For meaningful data interpretation, researchers should consider both direct effects (proteins directly degraded by FtsH- HflK/C) and indirect effects (impact on transcription factors or other regulatory proteins). Validation through complementary approaches is recommended, particularly for key findings.

What are the considerations for solubilizing membrane-bound HflK/C complexes?
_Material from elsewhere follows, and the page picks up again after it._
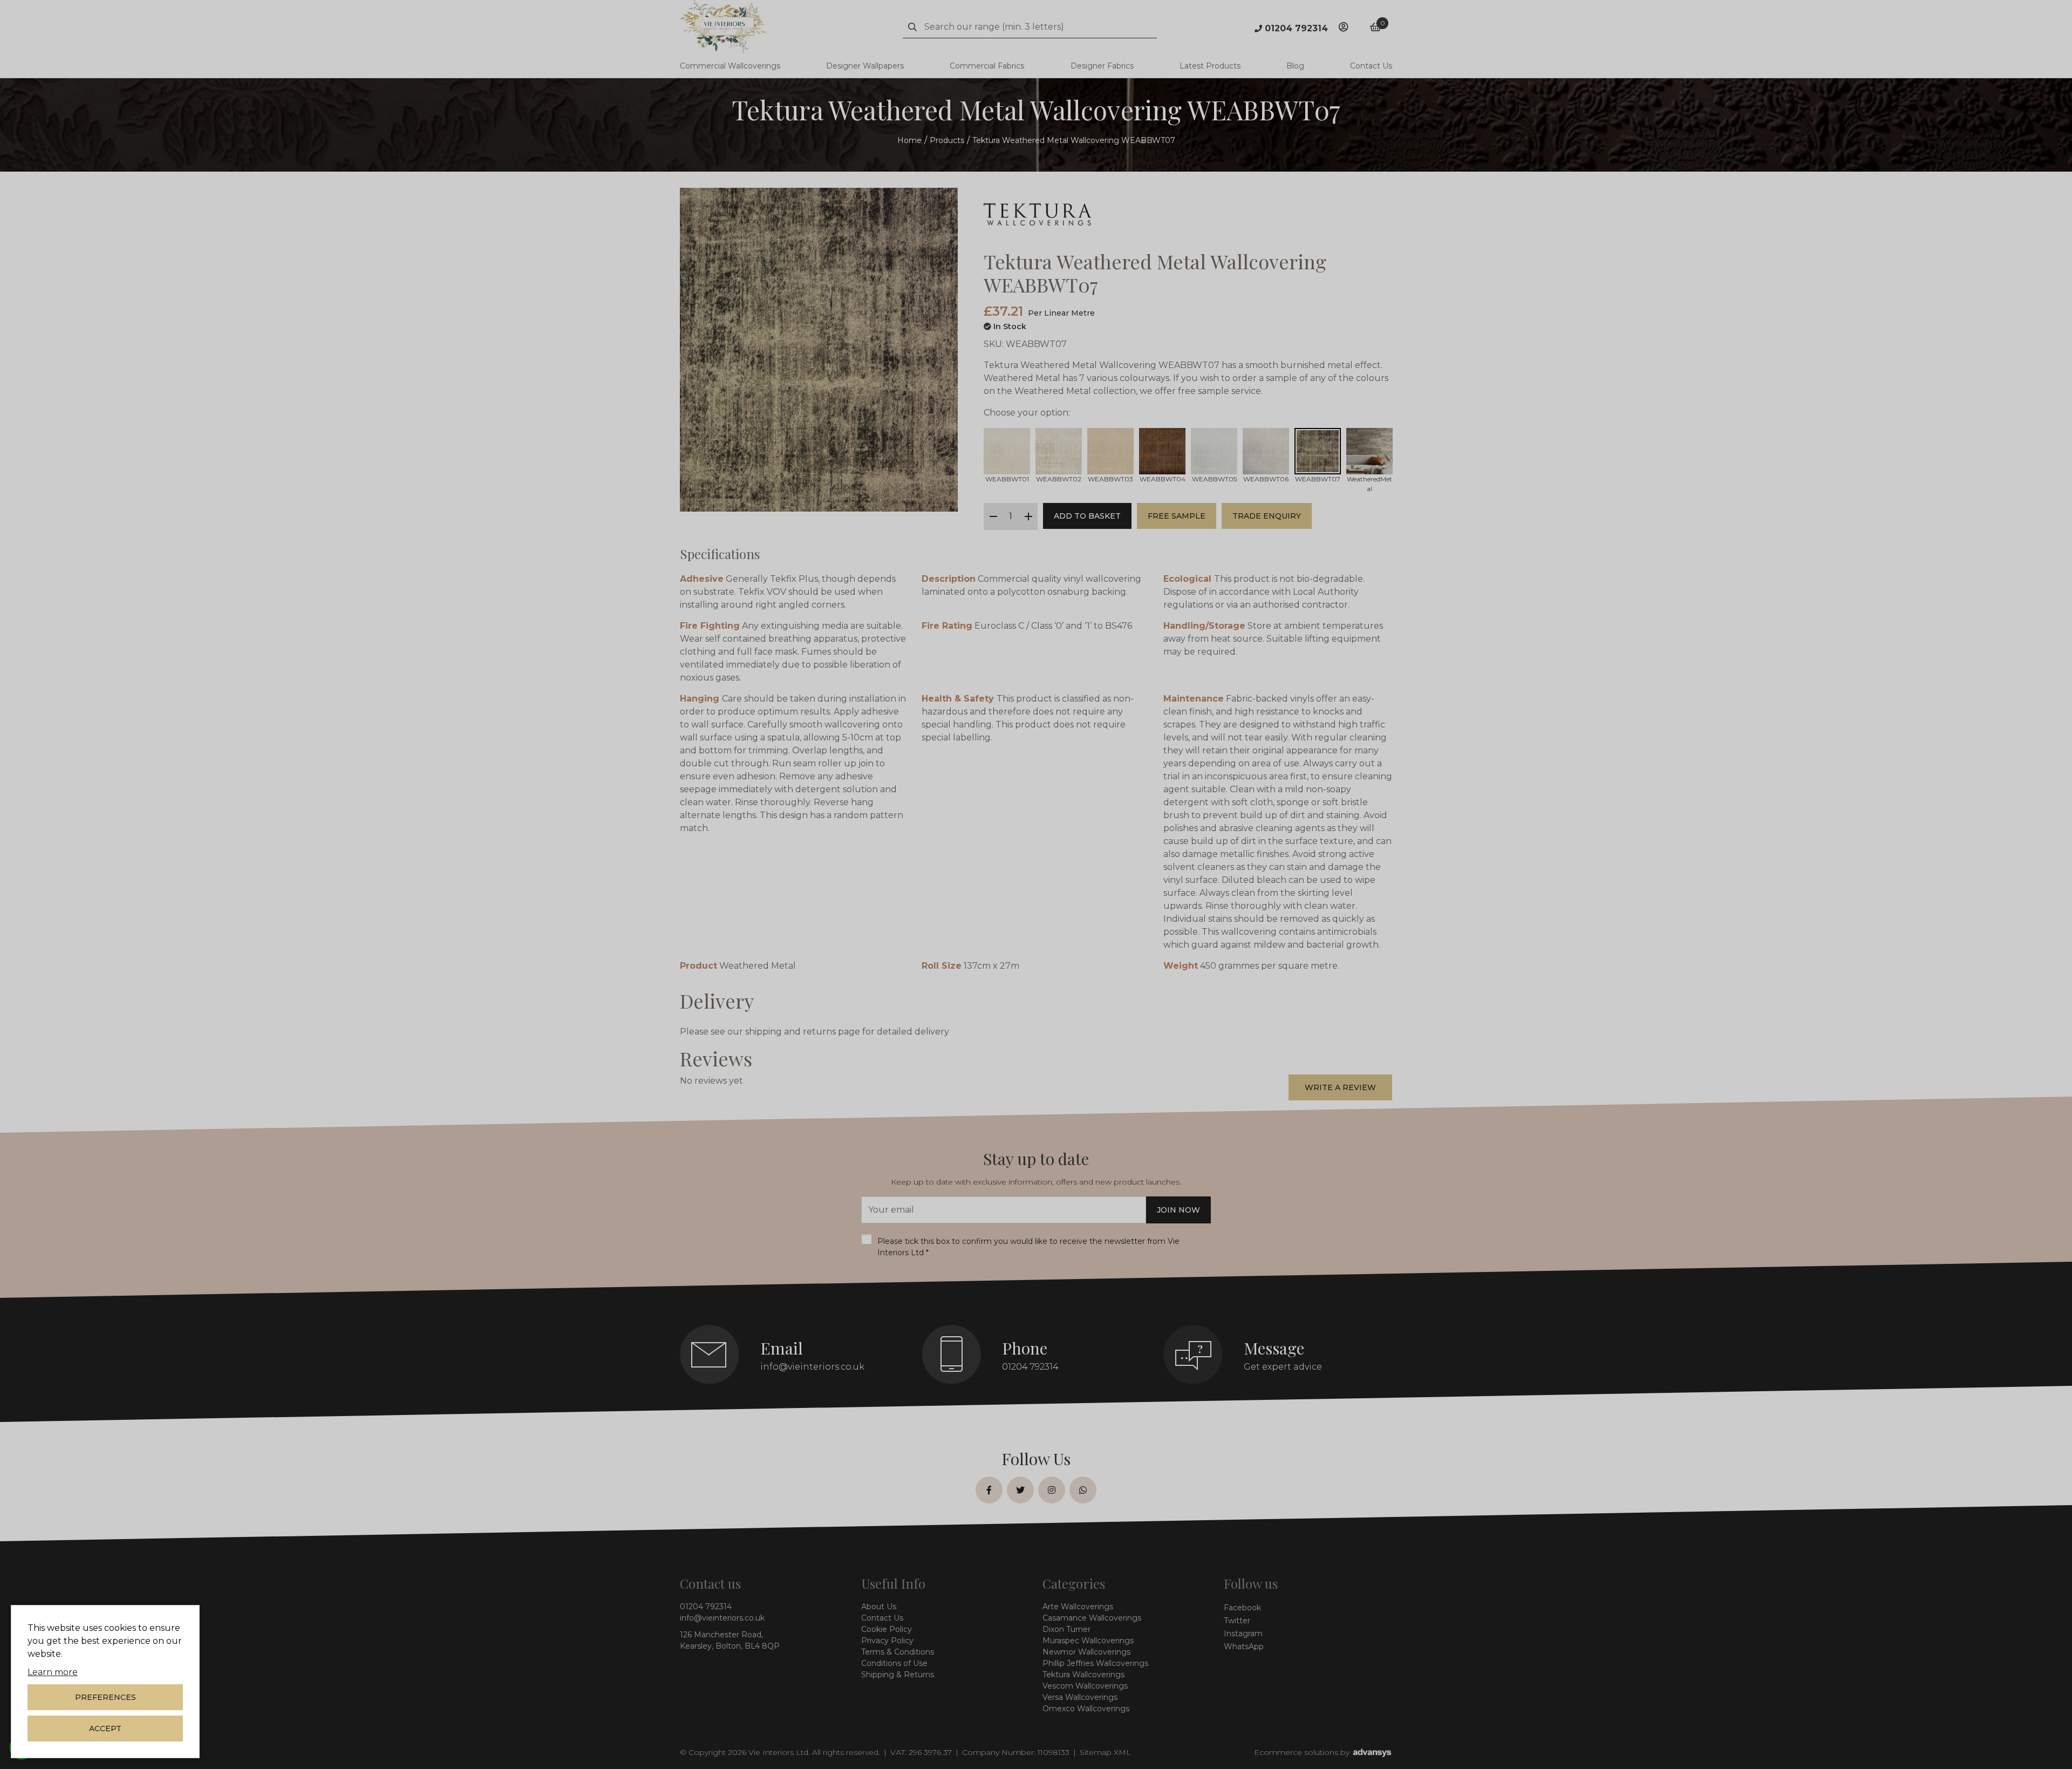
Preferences (105, 1697)
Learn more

Proper solubilization of membrane-bound HflK/C complexes is critical for maintaining native structure and function. Based on recent structural studies, several approaches have been validated:

• Detergent-based solubilization:

  • DDM (n-Dodecyl-β-D-maltoside): Yielded 4.4 Å resolution structure

  • GDN (Glyco-diosgenin): Produced similar nautilus-like structure though at lower resolution

  • Both detergents preserved the asymmetric nautilus-like assembly

• Detergent-free approaches:

  • Carboxy-DIBMA solubilization: Viable alternative that maintains lipid environment

  • Resolution typically lower (12-15 Å) but may better represent native lipid interactions

The choice of solubilization method can impact structural outcomes, as evidenced by comparisons between natively purified and overexpressed proteins . When working with overexpressed proteins, additional factors such as chemical crosslinking or mutations may contribute to structural alterations .

For cryo-EM studies specifically, detergent concentration must be carefully optimized to avoid interference with particle visualization while maintaining protein stability. The consistency of structural features across different solubilization methods (DDM vs. GDN) provides strong validation of the nautilus-like configuration as representing the native state .
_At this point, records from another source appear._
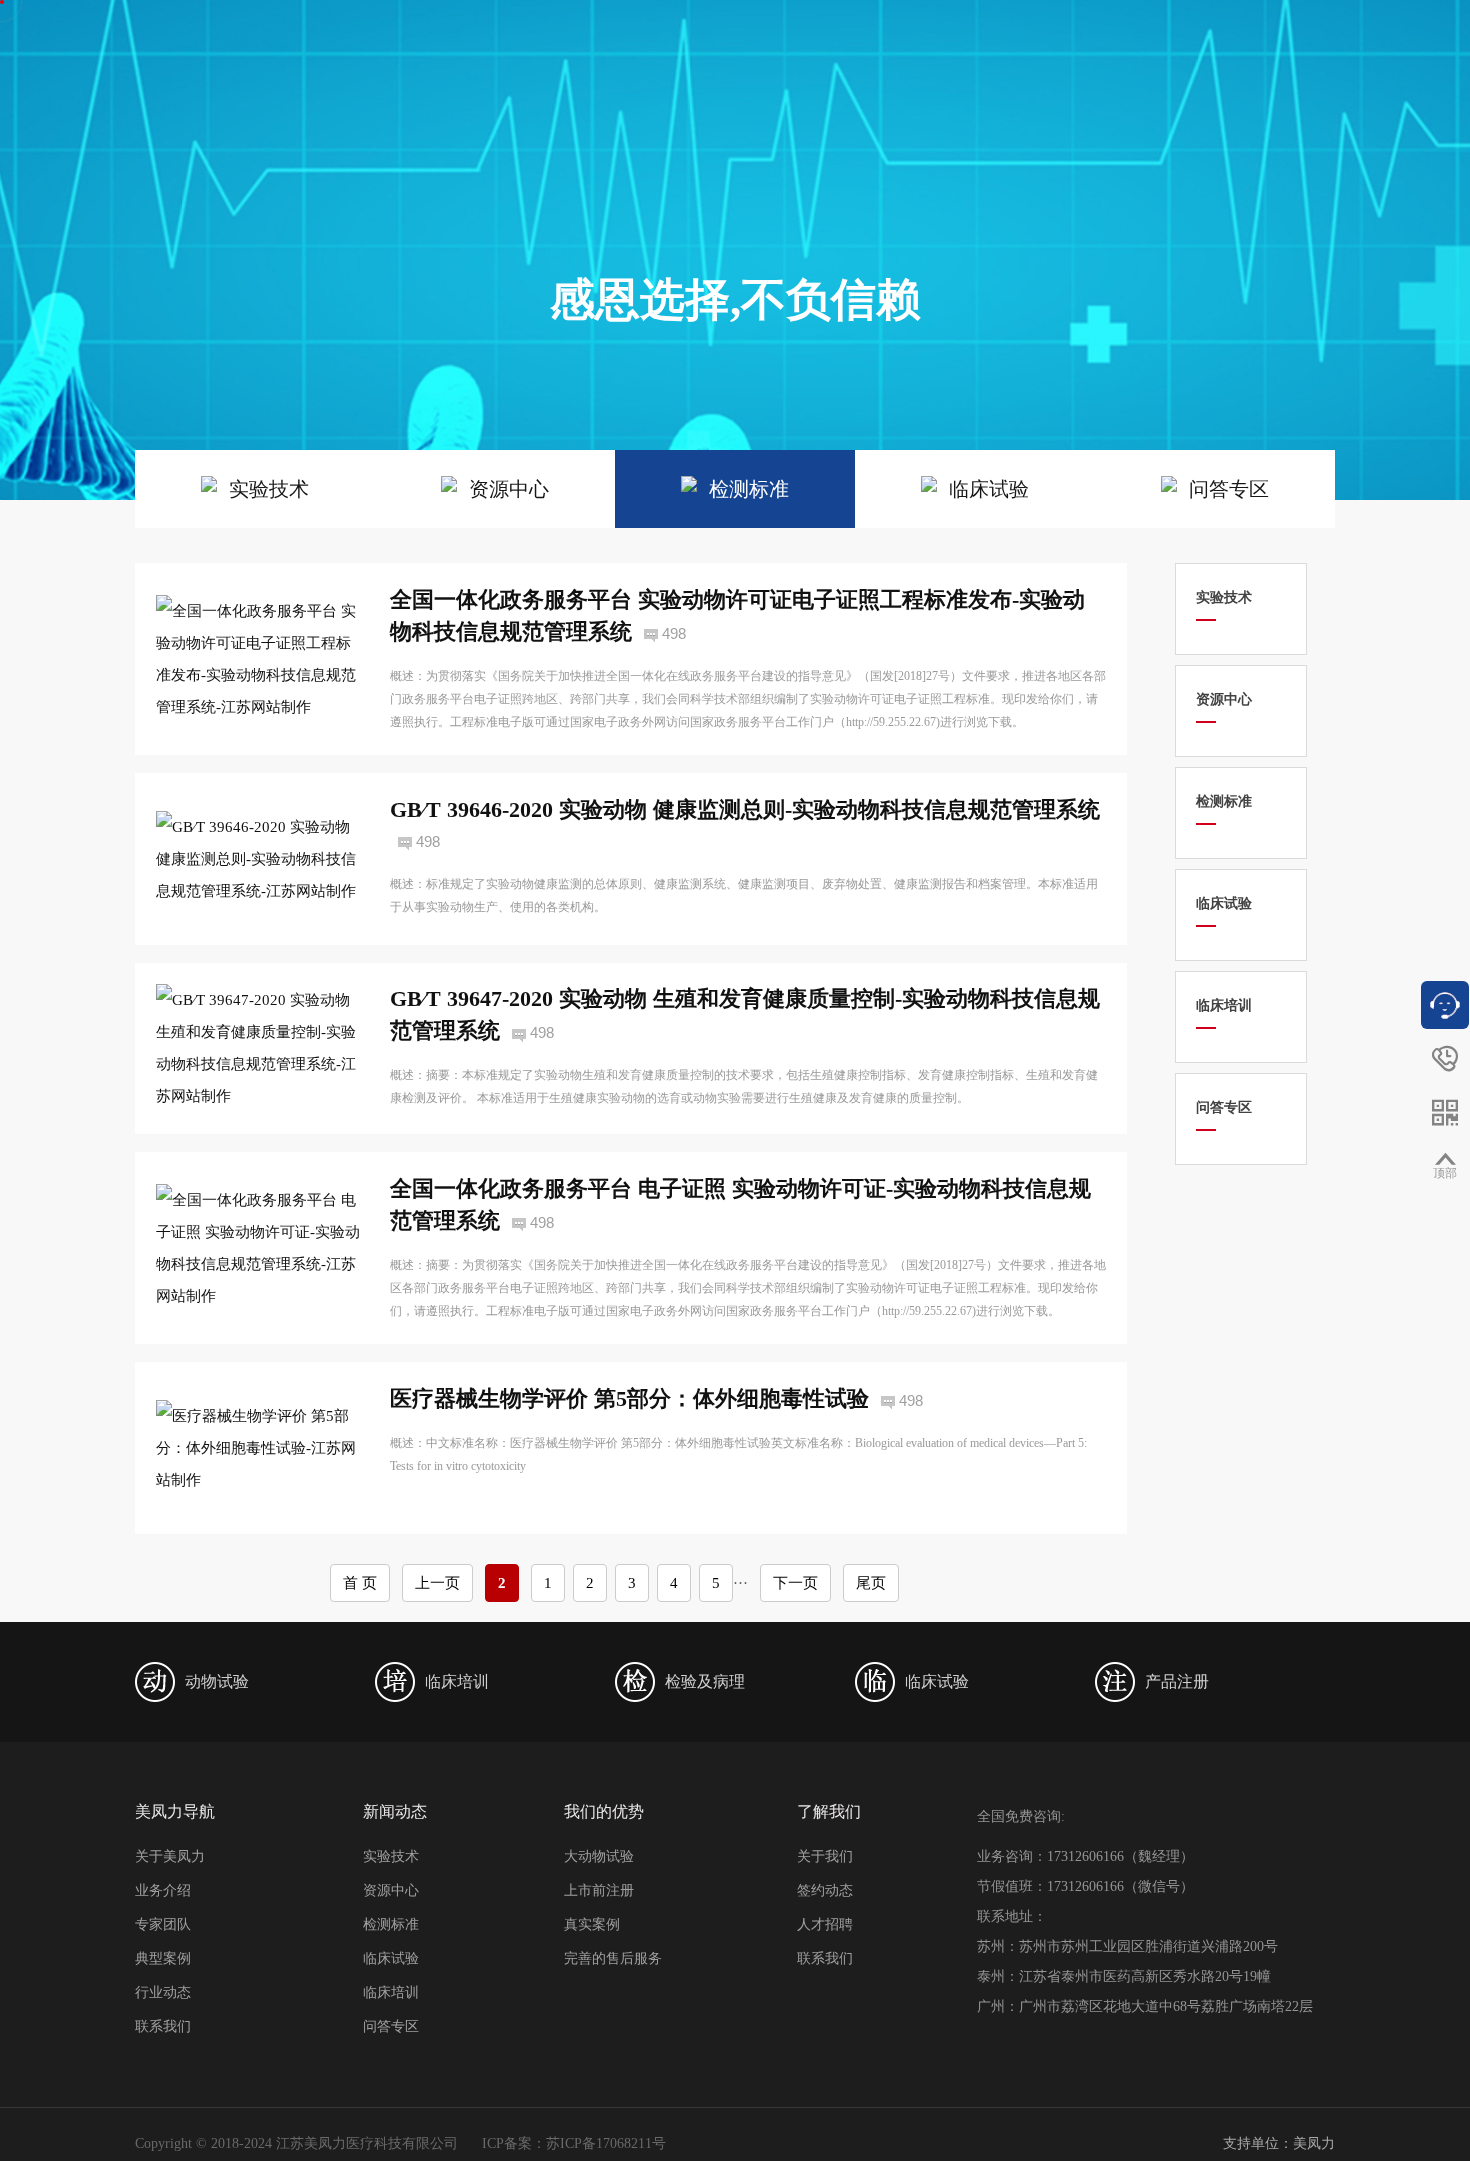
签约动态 (825, 1890)
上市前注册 (599, 1890)
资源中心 (391, 1890)
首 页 (360, 1583)
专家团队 (163, 1924)
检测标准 (391, 1924)
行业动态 (163, 1992)
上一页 (437, 1583)
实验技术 (391, 1856)
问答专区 (391, 2026)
What are the promising areas for future research on HflK?

Several promising research directions emerge from recent structural and functional studies of HflK:

• Substrate selectivity mechanisms: Investigate how HflK/C enhances degradation of certain membrane proteins while potentially protecting others . This would involve targeted studies of identified substrates like DadA, PspC, SecY, and YlaC to determine recognition features.

• Dynamic structural transitions: Explore potential conformational changes in the nautilus-like assembly during substrate recruitment and processing . Time-resolved cryo-EM or molecular dynamics simulations could provide insights into these dynamics.

• Membrane remodeling function: Further characterize the membrane curvature induced by HflK/C and its relationship to lipid scramblase activity . This phenomenon may represent a previously unrecognized function of this protein complex.

• Evolutionary conservation: Examine structural and functional conservation of HflK/C complexes across bacterial species and in eukaryotic organelles . This comparative approach could reveal fundamental principles of membrane protein quality control.

• Therapeutic targeting: Explore the potential of HflK/C as a target for antibacterial development, given its important role in protein quality control. Disruption of the FtsH- HflK/C interaction could represent a novel antibacterial strategy.

These research directions would benefit from integration of structural biology, proteomics, and functional genetics approaches to comprehensively understand HflK/C biology.